As one cycles, one realizes it’s not about the person, it’s not about the bike… it’s the journey that counts. It’s the experiences and the considerations that people show that makes it an experience to remember. 

On our route into Grand Rapids we were reminded of poverty. We travelled through the hispanic area of Grandville. From there we travelled through the african-american neighbourhood of Wyoming. There is evidence of poverty clearly evident in these neighbourhoods. Our presence there did not go unnoticed. 

At this point we are being luxuriously hosted by Calvin College. We are being put up in dorm rooms, hot shower facilities, supper in the dining hall and various details…. Blessings not experienced by many people living just 10 km from the campus.

Sea to Sea with Cobourg’s Boston Pizza

Who doesn’t like supper out. How about coming out on Wednesday, May 15. My compliments to Boston Pizza in Cobourg (at the Northumberland Mall) for opening their doors to the http://www.seatosea.org cycling to end poverty. They will donate 10% of the supper proceeds that evening.

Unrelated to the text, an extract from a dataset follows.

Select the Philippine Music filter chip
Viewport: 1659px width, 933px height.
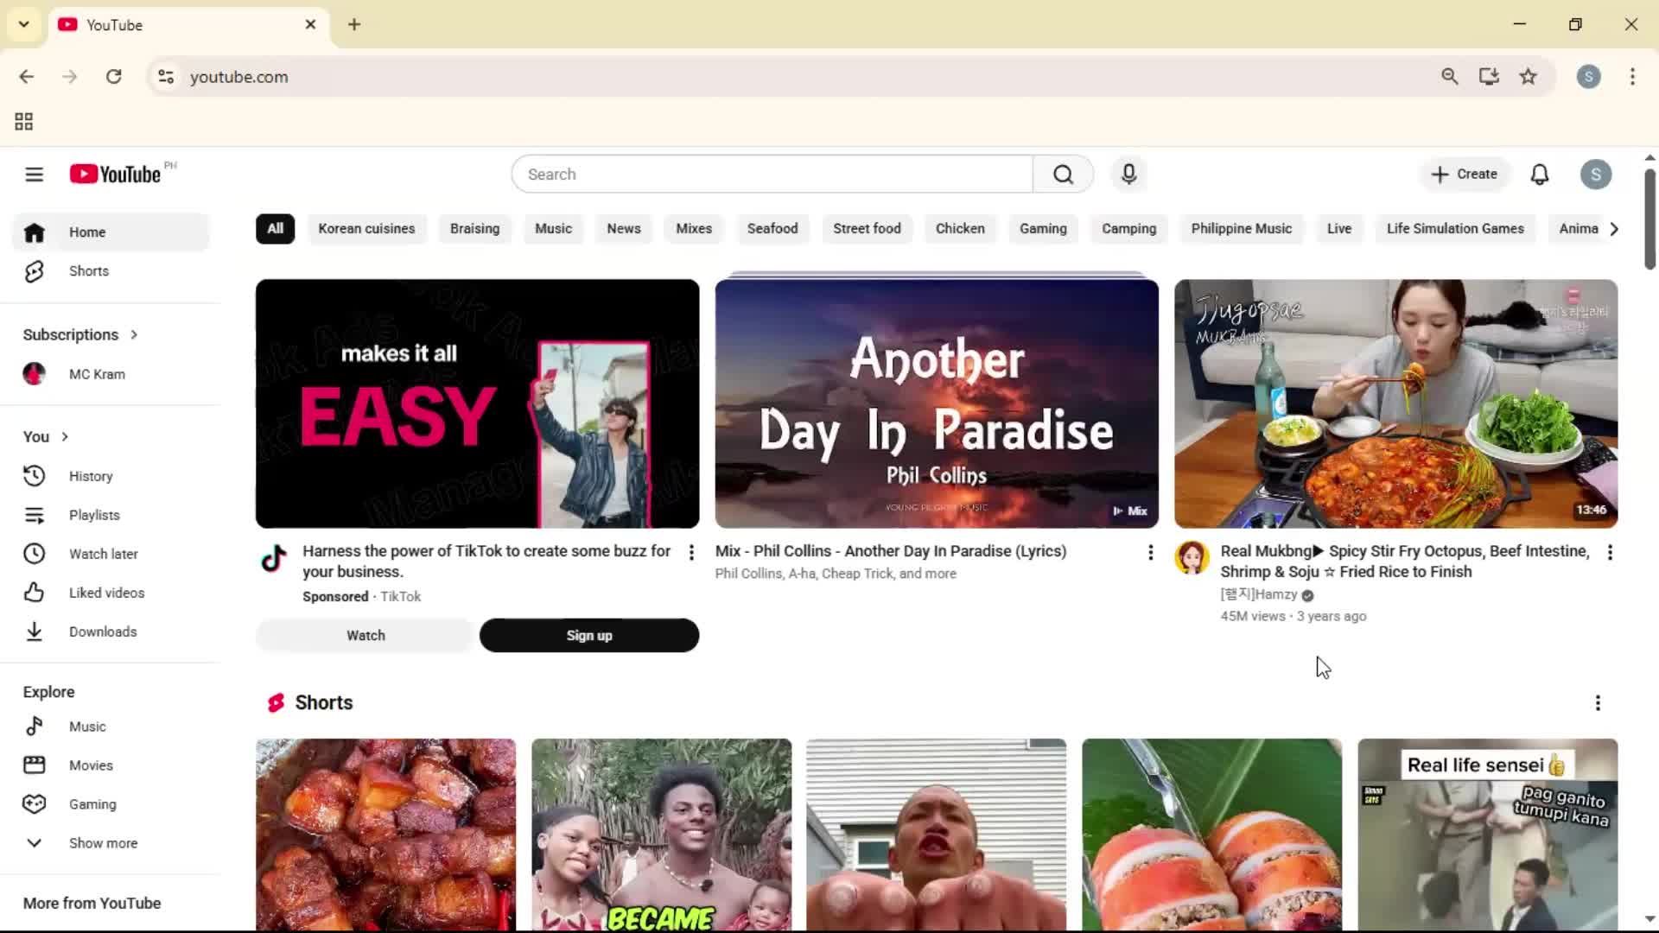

I will be out front to welcome you in ‘unicycle style’.

My endurance on a unicycle has definitely increased since starting regular training a couple of weeks ago. I’ve been doing about 10K by unicyle at least once a week. In addition to that I try to get out every day and bike for a half hour or more. The late spring has made it difficult to get our sooner.

The most exciting part of training for my 1000km participation this summer is doing the unicycling in an urban area. Seeing a unicyclist makes people side step the regular social norms; kids will come up to me or call out to me, adults will make comments in an attempt to be funny (and some are very funny), teens will give a thumbs up or give some word of encouragement. For little kids, it’s not “don’t talk to strangers”. How can a unicyclist, who brings smiles to their face be classified as a “stranger”. However, I do not use that as licence to hand out candies (except when I rode in the Oshawa Santa Claus parade a few years ago).

I’m spending all of this extra time unicycling this spring so I can complete 10% or more of the distance from Grand Rapids, Michigan to Montreal, Quebec, by unicycle.

I cherish your support in helping me reach my goal of $5000 for projects that support people living in poverty.